Records provided

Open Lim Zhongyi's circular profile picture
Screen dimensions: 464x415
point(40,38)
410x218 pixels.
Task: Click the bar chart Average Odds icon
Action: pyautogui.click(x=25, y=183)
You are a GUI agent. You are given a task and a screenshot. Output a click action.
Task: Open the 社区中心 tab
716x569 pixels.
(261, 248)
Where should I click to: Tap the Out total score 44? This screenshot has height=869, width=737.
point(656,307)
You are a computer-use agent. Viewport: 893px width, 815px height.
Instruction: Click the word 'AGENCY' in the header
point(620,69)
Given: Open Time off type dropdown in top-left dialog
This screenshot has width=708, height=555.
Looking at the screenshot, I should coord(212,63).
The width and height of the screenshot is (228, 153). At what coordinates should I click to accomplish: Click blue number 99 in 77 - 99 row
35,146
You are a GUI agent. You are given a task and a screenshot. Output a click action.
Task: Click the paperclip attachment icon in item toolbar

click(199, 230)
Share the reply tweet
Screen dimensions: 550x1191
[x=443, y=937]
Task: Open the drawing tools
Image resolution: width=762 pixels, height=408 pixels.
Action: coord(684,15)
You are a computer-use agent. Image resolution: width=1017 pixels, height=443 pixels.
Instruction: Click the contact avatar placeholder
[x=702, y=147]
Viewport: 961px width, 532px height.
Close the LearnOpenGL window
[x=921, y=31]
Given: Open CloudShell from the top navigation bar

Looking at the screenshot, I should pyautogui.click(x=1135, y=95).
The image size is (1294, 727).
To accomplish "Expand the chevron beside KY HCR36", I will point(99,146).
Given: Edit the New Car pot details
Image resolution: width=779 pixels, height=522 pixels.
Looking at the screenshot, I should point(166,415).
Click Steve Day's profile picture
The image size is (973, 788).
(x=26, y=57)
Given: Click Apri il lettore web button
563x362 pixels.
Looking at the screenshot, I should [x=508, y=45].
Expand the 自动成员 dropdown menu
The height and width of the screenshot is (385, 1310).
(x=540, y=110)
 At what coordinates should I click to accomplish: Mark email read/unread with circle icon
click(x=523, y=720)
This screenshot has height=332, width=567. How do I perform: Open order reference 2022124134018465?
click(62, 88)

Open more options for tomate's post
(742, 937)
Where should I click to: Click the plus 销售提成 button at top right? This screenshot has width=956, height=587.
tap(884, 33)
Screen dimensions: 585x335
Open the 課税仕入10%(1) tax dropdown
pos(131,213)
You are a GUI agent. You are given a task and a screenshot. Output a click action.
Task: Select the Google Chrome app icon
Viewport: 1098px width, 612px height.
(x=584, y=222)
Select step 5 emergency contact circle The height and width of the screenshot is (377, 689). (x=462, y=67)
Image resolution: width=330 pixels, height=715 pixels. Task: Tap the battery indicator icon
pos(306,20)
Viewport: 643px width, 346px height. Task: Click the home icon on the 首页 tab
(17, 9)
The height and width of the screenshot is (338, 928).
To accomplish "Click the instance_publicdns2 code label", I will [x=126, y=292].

Your objective
Where a line of the entries contains the word "Select", count it, then state the total and nothing else.

The completed task
2